• PROVIDED PASSAGE:
This will create a computational domain that is 12000.0 m / 30 m / pixel = 400 pixels by 400 lines. The simulation will terminate after 22,200 seconds (6 hours 10 minutes).

ELMFIRE takes as input both 32 bit floating point (Float32) and 16 bit signed integer (Int16) rasters depending on the quantity being read in. For that reason, the 01-run.sh script organizes inputs by data type, first Float32 and then Int16. The next group of lines specifies the values of seven Float32 inputs:

NUM_FLOAT_RASTERS=7
FLOAT_RASTER[1]=ws   ; FLOAT_VAL[1]=15.0 # 20-ft wind speed, mph
FLOAT_RASTER[2]=wd   ; FLOAT_VAL[2]=0.0  # 20-ft Wind direction, deg
FLOAT_RASTER[3]=m1   ; FLOAT_VAL[3]=3.0  # 1-hr   dead moisture content, %
FLOAT_RASTER[4]=m10  ; FLOAT_VAL[4]=4.0  # 10-hr  dead moisture content, %
FLOAT_RASTER[5]=m100 ; FLOAT_VAL[5]=5.0  # 100-hr dead moisture content, %
FLOAT_RASTER[6]=adj  ; FLOAT_VAL[6]=1.0  # Spread rate adjustment factor (-)
FLOAT_RASTER[7]=phi  ; FLOAT_VAL[7]=1.0  # Initial value of phi field

The meaning of the first five inputs is self-explanatory; the final two inputs are adj - spread rate adjustment factor, and phi - the initial value of the level set function \({\phi}\). Both of these should be left at 1.0.

The value of an input parameter can be modified by changing its corresponding FLOAT_VAL. For example, setting FLOAT_VAL[1]=10.0 would change 20-ft wind speed from 15 mph to 10 mph.

The next group of lines specifies Int16 inputs:

NUM_INT_RASTERS=8
INT_RASTER[1]=slp     ; INT_VAL[1]=0   # Topographical slope (deg)
INT_RASTER[2]=asp     ; INT_VAL[2]=0   # Topographical aspect (deg)

• STATED GOAL 1:
Duplicate the records verbatim, starting from the line containing "Image resolution: width=566" and ending with the last line of the records, with both ends included.
The records that follow the ELMFIRE passage are unrelated to it.

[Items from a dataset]
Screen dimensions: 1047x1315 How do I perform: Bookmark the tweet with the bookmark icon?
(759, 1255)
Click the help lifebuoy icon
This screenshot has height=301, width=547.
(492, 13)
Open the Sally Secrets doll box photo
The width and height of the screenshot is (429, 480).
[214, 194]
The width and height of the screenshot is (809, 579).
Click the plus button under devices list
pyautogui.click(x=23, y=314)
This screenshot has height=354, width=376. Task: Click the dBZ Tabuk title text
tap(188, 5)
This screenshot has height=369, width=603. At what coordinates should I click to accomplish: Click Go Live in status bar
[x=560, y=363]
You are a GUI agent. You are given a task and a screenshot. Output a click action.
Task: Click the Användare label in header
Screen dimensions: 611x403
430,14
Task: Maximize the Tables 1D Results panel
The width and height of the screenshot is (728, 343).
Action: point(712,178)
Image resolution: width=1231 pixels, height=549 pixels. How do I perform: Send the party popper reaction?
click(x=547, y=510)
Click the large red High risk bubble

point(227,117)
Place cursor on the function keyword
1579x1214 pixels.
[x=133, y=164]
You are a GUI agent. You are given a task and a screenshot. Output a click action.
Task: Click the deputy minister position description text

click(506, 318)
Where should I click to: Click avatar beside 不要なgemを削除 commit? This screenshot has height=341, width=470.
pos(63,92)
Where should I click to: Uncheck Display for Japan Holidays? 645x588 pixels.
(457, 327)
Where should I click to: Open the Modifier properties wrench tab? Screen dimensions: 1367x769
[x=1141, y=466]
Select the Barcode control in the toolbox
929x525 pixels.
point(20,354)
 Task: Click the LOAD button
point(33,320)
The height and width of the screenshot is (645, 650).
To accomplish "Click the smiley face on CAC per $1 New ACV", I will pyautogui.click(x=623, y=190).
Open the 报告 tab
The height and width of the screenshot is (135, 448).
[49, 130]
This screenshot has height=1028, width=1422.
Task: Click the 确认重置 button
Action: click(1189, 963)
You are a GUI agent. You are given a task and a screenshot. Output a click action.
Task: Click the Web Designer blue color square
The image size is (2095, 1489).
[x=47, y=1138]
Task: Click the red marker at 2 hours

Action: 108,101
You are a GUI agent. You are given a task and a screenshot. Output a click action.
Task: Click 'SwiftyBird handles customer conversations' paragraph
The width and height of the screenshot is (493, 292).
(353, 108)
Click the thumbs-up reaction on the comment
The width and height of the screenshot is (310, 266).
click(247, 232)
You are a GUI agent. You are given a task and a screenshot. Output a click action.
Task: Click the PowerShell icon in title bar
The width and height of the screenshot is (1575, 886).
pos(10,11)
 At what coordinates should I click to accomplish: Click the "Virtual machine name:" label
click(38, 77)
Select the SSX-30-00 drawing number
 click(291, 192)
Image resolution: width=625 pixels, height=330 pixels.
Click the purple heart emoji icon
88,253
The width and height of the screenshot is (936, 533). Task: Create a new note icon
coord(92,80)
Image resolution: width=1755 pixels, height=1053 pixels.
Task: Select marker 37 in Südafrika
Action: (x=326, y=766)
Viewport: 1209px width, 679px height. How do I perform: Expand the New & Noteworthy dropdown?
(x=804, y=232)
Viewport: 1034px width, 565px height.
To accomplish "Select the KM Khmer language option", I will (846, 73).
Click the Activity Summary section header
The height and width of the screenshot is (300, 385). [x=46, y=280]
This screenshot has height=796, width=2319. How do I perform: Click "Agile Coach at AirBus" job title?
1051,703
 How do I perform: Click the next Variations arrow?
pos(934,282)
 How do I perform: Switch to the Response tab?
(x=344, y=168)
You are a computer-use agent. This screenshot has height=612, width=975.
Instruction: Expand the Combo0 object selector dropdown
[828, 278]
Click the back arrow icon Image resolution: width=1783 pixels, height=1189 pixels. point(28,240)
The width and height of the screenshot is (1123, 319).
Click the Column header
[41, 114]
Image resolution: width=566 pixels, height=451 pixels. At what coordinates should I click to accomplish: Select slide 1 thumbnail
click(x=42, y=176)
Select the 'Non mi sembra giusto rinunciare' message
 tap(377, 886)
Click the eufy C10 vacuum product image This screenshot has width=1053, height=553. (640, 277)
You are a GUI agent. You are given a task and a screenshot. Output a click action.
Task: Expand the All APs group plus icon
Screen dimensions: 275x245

• STATED GOAL 2:
According to the ELMFIRE passage, why does the 01-run.sh script group its inputs by data type?

• FULL SOLUTION 1:
Image resolution: width=566 pixels, height=451 pixels. At what coordinates should I click to accomplish: Select slide 1 thumbnail
click(x=42, y=176)
Select the 'Non mi sembra giusto rinunciare' message
 tap(377, 886)
Click the eufy C10 vacuum product image This screenshot has width=1053, height=553. (640, 277)
You are a GUI agent. You are given a task and a screenshot. Output a click action.
Task: Expand the All APs group plus icon
Screen dimensions: 275x245

• FULL SOLUTION 2:
ELMFIRE reads two kinds of rasters, 32-bit floating point (Float32) and 16-bit signed integer (Int16), depending on the quantity being read in. For that reason, the script organizes the inputs by data type, listing the Float32 inputs first and then the Int16 inputs.